Noticia del Sector Sanitario

La EMA ha recomendado conceder una autorización de comercialización condicional en la Unión Europea (UE) a Durveqtix (fidanacogene elaparvovec) para tratar la hemofilia B grave y moderadamente grave en adultos que no tienen inhibidores del factor IX (autoanticuerpos producidos por el sistema inmunológico contra el factor IX) y que no tienen anticuerpos detectables contra la variante del virus adenoasociado serotipo Rh74 (AAVRh74var).

La hemofilia B es un trastorno hemorrágico hereditario poco común. La afección es causada por la falta del factor IX de coagulación, una proteína necesaria para producir coágulos de sangre para detener el sangrado y sellar heridas. Sin esa proteína, los pacientes con hemofilia B tienen moratones con facilidad y sangran con más frecuencia y durante períodos más prolongados. Puede provocar complicaciones graves, como hemorragias en las articulaciones, músculos u órganos internos, incluido el cerebro.

La mayoría de los medicamentos actualmente autorizados para la hemofilia B requieren infusiones intravenosas frecuentes y de por vida para prevenir o tratar las hemorragias. Los pacientes necesitan más tratamientos nuevos que proporcionen una protección sostenida contra las hemorragias, reduzcan la frecuencia de las infusiones y mejoren su calidad de vida, tal y como detalla la EMA.
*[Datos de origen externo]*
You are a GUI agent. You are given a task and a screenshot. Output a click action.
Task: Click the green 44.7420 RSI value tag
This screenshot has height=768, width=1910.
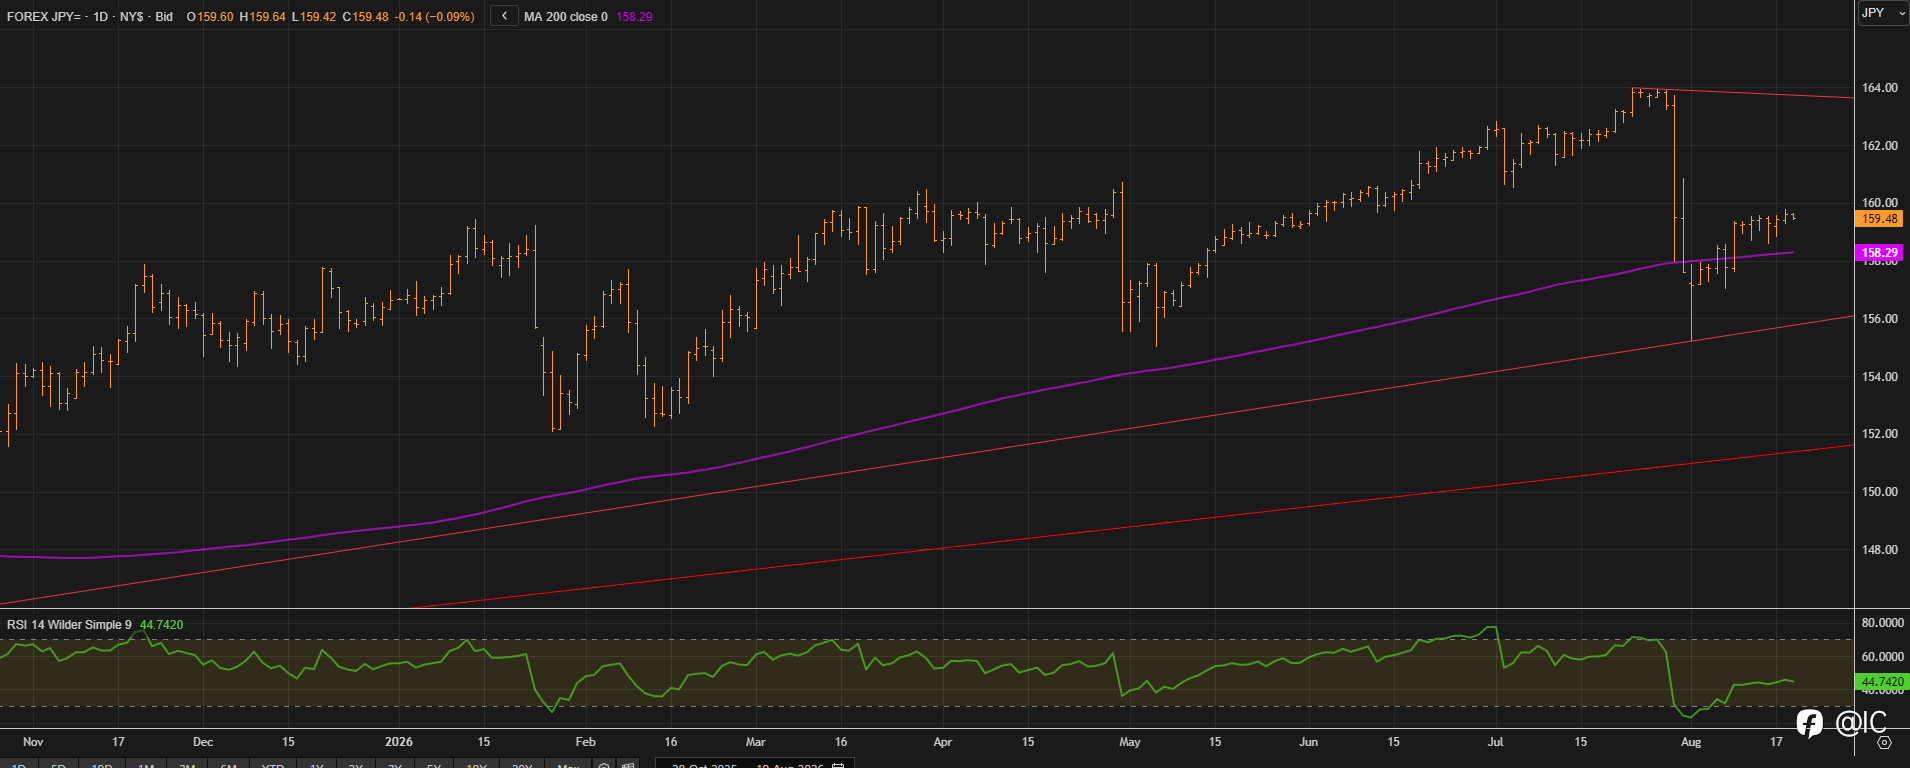(1882, 682)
Durveqtix es una terapia génica administrada en una única infusión cuyo objetivo es permitir que el cuerpo produzca el factor IX por sí mismo y prevenir y controlar las hemorragias.

La recomendación se basa en los resultados de un ensayo de fase 3, abierto y de un solo grupo en curso en 45 pacientes varones adultos con hemofilia B moderada o grave que dieron negativo en las pruebas de anticuerpos neutralizantes contra AAVRh74var y recibieron una única infusión intravenosa de fidanacogén elaparvovec. El estudio compara la tasa de hemorragia anualizada (ABR), que incluyó eventos hemorrágicos tanto tratados como no tratados, en participantes tratados con terapia génica versus el período en el que fueron tratados con un régimen de profilaxis de rutina con factor IX, administrado como parte de la atención estándar, en un estudio líder. -en estudio.